A punto de morir, Jesús encomendará al discípulo que él tanto amaba la función de introducir a la madre en la plenitud de la Revelación (cf. Jn 19, 25-27).

El bautismo de Jesús

El bautismo de Jesús nos lo cuenta Marcos, y seguidamente Mateo y Lucas, y está considerado como el primer evento que vivió Jesús a las puertas de su vida pública. Dejándose bautizar, Jesús acepta entrar en el movimiento de renovación espiritual fundado por el Bautista en vista de la inminente venida de Dios para juzgar al mundo.

Tal vez la tradición cristiana ha conservado y transmitido el recuerdo del bautismo de Jesús, es decir, un hecho que no es extraordinario en sí mismo y que además ha supuesto cierta dificultad para la Iglesia (¿por qué Jesús, sin pecado, acepta un bautismo que es para perdonar los pecados?), porque ese momento supuso un cambio radical también en la vida de Jesús.

Esto lo sugiere también la teofanía, o sea, la manifestación de Dios, estrechamente ligada al hecho, aunque no se trata de una información biográfica. El Espíritu Santo, el Espíritu esperado para el final de los tiempos, baja sobre Jesús en vista de su misión, como fuerza divina que lo acompañará durante todo su ministerio.

Y en el momento en que Jesús recibe la unción mesiánica, Dios mismo revela la identidad del Mesías: Jesús es su Hijo predilecto (Mc 1,11). Dios mismo declara su amor de predilección por Jesús. Se trata tal vez del eco de una experiencia profunda de Jesús, que se convierte en el núcleo de su propio mensaje acerca de la proximidad del Reino de Dios, y que lo llevará a decidirse a iniciar su propio ministerio.

El Reino de Dios

Con el tema de la cercanía del Reino de Dios, tocamos el tema central de la proclamación de Jesús. La expresión “Reino de Dios” puede tener dos significados principales, y ambos están en la enseñanza de Jesús. Por una parte, un significado local: el reino es visto como un lugar en el que se ejercita un poder real. De esta forma Jesús puede decir: “entrar en el Reino de Dios”. Por otra, Jesús privilegia el significado dinámico de la expresión, es decir, el ejercicio mismo de un poder real. En este caso, su proclamación significa: Dios reinará pronto, Dios está a punto de reinar.

▬▬▬▬▬▬

Solicitud A
Según el pasaje sobre el bautismo de Jesús y el Reino de Dios, ¿cuáles son los dos significados principales de la expresión "Reino de Dios"?
El listado no guarda ninguna relación con el pasaje.

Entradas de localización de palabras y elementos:
▬▬▬▬▬▬

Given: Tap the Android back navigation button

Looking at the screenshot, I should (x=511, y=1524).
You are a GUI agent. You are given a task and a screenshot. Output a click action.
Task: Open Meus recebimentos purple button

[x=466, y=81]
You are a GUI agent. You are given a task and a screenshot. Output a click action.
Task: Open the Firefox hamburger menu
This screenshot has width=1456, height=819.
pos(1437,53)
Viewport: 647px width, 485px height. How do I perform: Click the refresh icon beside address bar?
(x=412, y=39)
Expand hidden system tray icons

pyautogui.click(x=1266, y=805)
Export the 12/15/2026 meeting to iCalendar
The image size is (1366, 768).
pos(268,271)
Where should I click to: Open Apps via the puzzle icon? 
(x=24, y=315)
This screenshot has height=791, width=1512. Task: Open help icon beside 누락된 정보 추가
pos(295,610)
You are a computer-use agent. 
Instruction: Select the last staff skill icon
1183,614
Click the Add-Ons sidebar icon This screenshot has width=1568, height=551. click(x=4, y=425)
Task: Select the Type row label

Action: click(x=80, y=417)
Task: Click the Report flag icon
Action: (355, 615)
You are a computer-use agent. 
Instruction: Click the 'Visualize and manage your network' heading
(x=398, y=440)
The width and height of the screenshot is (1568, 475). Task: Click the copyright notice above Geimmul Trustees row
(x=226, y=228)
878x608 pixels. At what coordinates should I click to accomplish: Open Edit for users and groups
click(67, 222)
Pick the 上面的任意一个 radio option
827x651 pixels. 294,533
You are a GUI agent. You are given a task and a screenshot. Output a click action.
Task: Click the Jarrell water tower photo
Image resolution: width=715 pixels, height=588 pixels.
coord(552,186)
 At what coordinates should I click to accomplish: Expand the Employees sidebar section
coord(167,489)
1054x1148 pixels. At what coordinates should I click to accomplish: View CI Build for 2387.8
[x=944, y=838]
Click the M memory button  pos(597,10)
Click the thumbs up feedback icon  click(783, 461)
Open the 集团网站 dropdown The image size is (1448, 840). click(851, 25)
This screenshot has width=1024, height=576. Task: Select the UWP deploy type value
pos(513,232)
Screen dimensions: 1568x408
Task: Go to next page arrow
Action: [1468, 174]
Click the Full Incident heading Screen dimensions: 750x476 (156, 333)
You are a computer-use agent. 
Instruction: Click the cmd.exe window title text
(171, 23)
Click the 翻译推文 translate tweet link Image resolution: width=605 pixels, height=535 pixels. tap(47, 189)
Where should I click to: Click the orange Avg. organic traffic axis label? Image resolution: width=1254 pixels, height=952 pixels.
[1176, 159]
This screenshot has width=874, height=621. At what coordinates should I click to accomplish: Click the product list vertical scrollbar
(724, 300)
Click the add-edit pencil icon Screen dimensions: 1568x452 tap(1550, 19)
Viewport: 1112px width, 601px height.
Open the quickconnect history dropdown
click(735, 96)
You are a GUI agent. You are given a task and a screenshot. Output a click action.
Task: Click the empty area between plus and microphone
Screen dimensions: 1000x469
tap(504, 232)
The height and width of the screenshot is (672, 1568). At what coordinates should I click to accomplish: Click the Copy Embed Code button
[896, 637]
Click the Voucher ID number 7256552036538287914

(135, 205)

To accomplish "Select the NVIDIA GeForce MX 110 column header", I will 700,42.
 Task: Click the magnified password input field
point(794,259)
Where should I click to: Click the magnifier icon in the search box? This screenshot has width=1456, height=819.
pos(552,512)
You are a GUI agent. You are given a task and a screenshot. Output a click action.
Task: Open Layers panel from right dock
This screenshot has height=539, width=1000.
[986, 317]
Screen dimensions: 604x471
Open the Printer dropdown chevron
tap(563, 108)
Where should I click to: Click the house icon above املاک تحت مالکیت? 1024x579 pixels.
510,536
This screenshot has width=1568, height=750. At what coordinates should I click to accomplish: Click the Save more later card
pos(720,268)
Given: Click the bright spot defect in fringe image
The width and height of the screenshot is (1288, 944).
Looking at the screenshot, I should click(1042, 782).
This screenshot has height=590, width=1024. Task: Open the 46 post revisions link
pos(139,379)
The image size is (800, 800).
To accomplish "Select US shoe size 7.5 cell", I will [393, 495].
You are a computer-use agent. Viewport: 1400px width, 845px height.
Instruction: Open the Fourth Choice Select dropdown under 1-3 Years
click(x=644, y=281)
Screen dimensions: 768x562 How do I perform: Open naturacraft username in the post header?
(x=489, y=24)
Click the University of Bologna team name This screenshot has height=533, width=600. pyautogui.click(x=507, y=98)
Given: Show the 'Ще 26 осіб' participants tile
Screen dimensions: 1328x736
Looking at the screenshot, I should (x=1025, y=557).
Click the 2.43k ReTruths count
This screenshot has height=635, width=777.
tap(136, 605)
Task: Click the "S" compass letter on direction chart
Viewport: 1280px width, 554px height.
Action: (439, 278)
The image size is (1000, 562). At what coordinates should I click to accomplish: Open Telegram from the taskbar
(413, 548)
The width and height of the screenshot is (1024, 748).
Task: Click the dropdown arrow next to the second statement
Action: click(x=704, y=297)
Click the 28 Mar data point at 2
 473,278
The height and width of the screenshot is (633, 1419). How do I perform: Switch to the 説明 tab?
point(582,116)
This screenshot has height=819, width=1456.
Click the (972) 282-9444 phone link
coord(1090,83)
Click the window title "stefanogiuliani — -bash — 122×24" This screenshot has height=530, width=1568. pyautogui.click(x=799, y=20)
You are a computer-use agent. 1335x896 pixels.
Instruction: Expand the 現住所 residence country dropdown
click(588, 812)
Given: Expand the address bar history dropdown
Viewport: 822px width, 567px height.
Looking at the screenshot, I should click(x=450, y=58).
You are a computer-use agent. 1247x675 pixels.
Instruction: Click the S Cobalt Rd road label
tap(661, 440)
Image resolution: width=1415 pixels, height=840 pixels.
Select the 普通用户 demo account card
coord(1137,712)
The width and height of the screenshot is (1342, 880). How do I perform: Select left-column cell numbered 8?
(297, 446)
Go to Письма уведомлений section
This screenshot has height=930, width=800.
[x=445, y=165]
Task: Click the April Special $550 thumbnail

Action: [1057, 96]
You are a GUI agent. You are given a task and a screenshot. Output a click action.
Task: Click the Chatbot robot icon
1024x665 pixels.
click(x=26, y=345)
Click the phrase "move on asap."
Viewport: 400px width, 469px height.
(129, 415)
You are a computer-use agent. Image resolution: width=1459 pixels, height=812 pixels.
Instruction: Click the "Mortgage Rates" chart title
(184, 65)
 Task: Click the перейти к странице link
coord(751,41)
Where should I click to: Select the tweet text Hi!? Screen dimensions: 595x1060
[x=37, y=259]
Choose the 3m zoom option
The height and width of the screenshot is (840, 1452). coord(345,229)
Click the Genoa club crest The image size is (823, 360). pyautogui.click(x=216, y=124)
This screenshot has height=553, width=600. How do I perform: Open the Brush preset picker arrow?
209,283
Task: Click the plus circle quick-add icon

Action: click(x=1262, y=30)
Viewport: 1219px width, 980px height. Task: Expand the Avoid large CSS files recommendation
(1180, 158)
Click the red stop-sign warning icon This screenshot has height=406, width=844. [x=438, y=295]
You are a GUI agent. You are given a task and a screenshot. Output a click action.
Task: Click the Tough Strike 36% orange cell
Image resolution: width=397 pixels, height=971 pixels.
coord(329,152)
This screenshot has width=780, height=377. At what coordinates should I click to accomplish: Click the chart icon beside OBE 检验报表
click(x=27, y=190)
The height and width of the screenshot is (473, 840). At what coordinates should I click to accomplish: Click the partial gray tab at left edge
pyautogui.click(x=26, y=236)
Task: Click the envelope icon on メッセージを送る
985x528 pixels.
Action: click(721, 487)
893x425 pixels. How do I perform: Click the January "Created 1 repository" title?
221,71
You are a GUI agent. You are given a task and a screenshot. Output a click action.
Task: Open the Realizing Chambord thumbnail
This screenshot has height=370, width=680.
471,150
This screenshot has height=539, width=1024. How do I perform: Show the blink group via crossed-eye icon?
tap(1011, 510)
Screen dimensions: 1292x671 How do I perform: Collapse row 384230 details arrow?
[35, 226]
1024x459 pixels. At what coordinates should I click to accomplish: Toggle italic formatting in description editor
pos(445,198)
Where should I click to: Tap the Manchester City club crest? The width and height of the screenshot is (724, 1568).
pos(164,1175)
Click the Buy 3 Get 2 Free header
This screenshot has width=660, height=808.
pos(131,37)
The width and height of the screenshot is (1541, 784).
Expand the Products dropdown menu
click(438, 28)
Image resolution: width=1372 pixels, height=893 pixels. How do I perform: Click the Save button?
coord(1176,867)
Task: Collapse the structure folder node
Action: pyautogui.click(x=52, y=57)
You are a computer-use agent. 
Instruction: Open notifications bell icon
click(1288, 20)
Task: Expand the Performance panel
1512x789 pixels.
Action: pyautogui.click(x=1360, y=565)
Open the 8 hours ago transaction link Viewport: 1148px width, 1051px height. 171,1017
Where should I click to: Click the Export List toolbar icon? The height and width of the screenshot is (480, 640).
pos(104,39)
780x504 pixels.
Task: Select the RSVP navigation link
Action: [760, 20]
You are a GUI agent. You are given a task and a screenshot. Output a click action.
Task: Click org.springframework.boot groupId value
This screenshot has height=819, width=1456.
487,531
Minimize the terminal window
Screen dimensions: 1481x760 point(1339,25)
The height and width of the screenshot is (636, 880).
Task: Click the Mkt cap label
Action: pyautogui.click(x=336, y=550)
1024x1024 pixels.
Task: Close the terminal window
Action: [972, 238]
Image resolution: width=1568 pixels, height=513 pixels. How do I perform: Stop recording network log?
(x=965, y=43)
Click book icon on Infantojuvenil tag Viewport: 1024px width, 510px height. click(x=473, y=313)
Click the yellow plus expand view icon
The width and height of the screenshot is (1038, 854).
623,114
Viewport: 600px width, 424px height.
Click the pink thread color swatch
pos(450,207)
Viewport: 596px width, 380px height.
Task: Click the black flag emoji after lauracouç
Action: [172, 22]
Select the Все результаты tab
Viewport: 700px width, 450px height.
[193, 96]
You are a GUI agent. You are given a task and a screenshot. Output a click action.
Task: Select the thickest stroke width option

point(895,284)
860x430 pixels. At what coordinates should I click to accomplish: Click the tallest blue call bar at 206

▬▬▬▬▬▬

Solicitud B
Edita el listado desde la línea que contiene "Given: Expand the" hasta la que contiene "Click the Genoa", ambas incluidas. Sustituye "thumbnail" por "preview image", deja todo lo demás sin cambios y entrega solo esas líneas.

Salida completa A
Un significado local, en el que el reino es un lugar donde se ejerce un poder real, y un significado dinámico, que es el ejercicio mismo de ese poder real.

Salida completa B
Given: Expand the address bar history dropdown
Viewport: 822px width, 567px height.
Looking at the screenshot, I should click(x=450, y=58).
You are a computer-use agent. 1247x675 pixels.
Instruction: Click the S Cobalt Rd road label
tap(661, 440)
Image resolution: width=1415 pixels, height=840 pixels.
Select the 普通用户 demo account card
coord(1137,712)
The width and height of the screenshot is (1342, 880). How do I perform: Select left-column cell numbered 8?
(297, 446)
Go to Письма уведомлений section
This screenshot has height=930, width=800.
[x=445, y=165]
Task: Click the April Special $550 preview image

Action: [1057, 96]
You are a GUI agent. You are given a task and a screenshot. Output a click action.
Task: Click the Chatbot robot icon
1024x665 pixels.
click(x=26, y=345)
Click the phrase "move on asap."
Viewport: 400px width, 469px height.
(129, 415)
You are a computer-use agent. Image resolution: width=1459 pixels, height=812 pixels.
Instruction: Click the "Mortgage Rates" chart title
(184, 65)
 Task: Click the перейти к странице link
coord(751,41)
Where should I click to: Select the tweet text Hi!? Screen dimensions: 595x1060
[x=37, y=259]
Choose the 3m zoom option
The height and width of the screenshot is (840, 1452). coord(345,229)
Click the Genoa club crest The image size is (823, 360). pyautogui.click(x=216, y=124)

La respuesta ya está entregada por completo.